Rather than require a “First Year Experience” class for incoming freshmen, NMU could serve first-year students better with mandatory courses teaching basic life skills, such as cooking, tax preparation and financial literacy.
As negligible a skill as cooking may seem, it’s one that could save students money in the long run and teach them independence, as would a financial literacy course.
Teaching self-sufficiency would combat many of the problems students face in their first college years.
Freshman year can be daunting for students just leaving their parents’ houses. While the First Year Experience is a novel sentiment to direct students through this transition, life skills would benefit students more in the long term.
Many students enter adulthood without knowing how to balance checkbooks, file taxes or change a car tire. As those problems come front and center in their lives, easily avoidable frustration ensues. While this may be true with study skills and meeting acquaintances, high school exhaustively attempts at conditioning these behaviors.
Conversely, requiring classes in life skills would help students beyond the classroom and far beyond graduation. And Northern could implement these courses just as easily and effectively as they will with the First Year Experience.
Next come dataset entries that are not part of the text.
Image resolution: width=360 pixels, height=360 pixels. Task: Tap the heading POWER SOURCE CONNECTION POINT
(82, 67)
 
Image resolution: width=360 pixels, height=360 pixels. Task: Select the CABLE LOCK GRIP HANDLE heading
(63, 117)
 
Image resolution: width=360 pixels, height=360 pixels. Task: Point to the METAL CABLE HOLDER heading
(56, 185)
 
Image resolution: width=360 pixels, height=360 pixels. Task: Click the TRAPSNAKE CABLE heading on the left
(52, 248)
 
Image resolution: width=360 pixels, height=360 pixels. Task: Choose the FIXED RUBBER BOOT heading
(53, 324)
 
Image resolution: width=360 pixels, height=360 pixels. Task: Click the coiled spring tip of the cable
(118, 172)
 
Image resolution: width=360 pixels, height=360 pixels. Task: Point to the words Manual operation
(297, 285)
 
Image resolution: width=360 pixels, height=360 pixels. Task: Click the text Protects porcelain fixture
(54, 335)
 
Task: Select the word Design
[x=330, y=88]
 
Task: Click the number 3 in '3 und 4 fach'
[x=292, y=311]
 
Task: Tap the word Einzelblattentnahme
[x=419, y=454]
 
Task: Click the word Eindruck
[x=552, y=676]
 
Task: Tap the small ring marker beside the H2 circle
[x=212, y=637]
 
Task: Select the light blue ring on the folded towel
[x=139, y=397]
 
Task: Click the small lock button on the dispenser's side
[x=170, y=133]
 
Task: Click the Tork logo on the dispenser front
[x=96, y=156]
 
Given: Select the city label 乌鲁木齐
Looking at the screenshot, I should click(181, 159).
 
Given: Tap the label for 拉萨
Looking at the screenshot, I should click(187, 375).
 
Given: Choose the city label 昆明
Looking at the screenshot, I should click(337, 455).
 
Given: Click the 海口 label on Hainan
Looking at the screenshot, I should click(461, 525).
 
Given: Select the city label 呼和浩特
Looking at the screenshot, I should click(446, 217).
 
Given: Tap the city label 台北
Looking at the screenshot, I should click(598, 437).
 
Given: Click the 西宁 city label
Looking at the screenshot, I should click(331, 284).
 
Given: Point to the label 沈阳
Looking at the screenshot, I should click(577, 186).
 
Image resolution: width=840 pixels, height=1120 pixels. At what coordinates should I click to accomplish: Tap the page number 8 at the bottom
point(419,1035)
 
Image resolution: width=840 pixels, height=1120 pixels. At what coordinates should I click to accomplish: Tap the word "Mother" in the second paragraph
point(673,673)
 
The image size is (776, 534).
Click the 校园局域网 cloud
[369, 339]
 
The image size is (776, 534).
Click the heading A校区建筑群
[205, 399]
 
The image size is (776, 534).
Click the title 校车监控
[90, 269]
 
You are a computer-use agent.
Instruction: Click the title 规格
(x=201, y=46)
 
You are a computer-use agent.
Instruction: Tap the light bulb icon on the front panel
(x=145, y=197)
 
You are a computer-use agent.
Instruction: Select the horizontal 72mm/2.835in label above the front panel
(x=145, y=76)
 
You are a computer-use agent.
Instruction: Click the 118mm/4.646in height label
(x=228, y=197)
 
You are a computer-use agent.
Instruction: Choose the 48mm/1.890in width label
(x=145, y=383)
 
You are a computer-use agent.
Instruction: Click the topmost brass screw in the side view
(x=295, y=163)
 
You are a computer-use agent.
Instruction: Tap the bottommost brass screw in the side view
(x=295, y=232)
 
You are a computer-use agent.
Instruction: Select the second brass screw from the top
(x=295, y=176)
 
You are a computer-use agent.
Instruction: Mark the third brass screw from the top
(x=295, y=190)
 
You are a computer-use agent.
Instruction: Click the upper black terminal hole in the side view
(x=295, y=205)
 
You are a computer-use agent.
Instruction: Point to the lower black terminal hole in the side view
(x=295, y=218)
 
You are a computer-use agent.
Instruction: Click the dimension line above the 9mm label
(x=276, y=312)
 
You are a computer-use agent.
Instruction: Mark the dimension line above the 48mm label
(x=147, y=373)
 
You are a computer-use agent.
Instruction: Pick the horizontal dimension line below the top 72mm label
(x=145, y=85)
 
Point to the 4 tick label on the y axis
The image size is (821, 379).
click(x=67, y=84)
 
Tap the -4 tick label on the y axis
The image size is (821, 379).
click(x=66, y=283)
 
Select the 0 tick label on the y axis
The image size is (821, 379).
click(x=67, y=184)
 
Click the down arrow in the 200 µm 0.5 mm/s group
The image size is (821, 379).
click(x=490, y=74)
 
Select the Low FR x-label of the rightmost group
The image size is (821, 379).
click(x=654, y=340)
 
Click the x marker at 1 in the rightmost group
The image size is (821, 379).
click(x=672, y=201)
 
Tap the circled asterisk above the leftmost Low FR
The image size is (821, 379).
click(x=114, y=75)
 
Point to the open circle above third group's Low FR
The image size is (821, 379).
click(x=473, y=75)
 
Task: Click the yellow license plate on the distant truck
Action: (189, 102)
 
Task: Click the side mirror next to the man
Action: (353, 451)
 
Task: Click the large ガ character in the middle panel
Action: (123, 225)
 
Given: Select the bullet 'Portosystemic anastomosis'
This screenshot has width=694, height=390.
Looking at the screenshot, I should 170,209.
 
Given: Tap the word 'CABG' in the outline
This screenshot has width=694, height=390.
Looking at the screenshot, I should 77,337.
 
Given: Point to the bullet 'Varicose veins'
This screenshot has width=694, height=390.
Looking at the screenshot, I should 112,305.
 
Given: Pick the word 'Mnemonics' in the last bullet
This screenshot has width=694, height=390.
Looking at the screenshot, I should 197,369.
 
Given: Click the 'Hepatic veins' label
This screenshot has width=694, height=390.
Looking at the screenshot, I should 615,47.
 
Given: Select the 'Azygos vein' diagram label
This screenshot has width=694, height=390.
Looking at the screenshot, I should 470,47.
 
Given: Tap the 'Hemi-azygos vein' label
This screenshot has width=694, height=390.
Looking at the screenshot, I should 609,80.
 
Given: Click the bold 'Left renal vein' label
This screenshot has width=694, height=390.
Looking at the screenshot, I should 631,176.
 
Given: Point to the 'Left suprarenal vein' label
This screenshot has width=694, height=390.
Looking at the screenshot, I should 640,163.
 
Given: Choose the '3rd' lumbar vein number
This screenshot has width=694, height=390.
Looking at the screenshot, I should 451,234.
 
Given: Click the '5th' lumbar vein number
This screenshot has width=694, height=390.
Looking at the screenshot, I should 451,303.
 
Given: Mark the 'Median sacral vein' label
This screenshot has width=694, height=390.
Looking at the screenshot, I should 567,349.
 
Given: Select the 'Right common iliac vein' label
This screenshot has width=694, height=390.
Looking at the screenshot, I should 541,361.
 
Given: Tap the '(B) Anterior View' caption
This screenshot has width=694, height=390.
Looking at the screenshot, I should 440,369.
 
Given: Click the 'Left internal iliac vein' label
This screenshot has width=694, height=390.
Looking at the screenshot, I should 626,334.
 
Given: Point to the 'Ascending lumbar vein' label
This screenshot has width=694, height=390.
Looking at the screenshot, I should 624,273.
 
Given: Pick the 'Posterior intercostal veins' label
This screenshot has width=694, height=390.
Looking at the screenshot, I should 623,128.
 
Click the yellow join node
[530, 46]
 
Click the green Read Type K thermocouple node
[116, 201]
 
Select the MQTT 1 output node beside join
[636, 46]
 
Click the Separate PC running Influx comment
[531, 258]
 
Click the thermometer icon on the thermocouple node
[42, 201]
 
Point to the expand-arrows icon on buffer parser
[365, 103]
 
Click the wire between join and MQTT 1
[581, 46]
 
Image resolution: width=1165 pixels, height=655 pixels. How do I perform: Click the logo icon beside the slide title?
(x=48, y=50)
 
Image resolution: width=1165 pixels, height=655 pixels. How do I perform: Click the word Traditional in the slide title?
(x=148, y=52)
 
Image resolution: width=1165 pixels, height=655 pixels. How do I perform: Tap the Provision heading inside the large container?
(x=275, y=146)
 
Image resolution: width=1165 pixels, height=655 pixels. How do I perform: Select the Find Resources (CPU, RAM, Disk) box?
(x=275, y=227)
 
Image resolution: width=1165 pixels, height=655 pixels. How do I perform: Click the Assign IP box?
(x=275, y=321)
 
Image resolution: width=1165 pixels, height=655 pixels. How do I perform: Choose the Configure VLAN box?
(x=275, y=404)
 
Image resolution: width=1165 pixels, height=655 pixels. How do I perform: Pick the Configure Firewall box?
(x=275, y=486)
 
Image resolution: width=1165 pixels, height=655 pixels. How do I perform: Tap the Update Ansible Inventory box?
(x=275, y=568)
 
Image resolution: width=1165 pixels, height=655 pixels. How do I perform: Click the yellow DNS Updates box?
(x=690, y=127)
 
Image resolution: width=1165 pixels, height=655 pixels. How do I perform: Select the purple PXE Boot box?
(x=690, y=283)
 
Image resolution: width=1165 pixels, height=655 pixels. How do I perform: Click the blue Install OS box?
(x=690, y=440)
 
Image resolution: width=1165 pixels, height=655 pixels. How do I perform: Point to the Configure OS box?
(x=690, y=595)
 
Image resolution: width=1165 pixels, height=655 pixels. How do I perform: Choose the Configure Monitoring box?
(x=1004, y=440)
Ironically, life skills courses would have much the same results as First Year Experience in socializing students with others (as the mandatory dorms already do).
Encouraging self-sufficiency would be an asset to new adults. For some, it may be tedious, but this is no different than the inevitable results of First Year Experience.
While retention rates are at play in the implementation of First Year Experience, the college will find that teaching life skills will be just as helpful in retaining students as teaching them smart study habits.
Teaching basic adult skills will result in crafting adult students.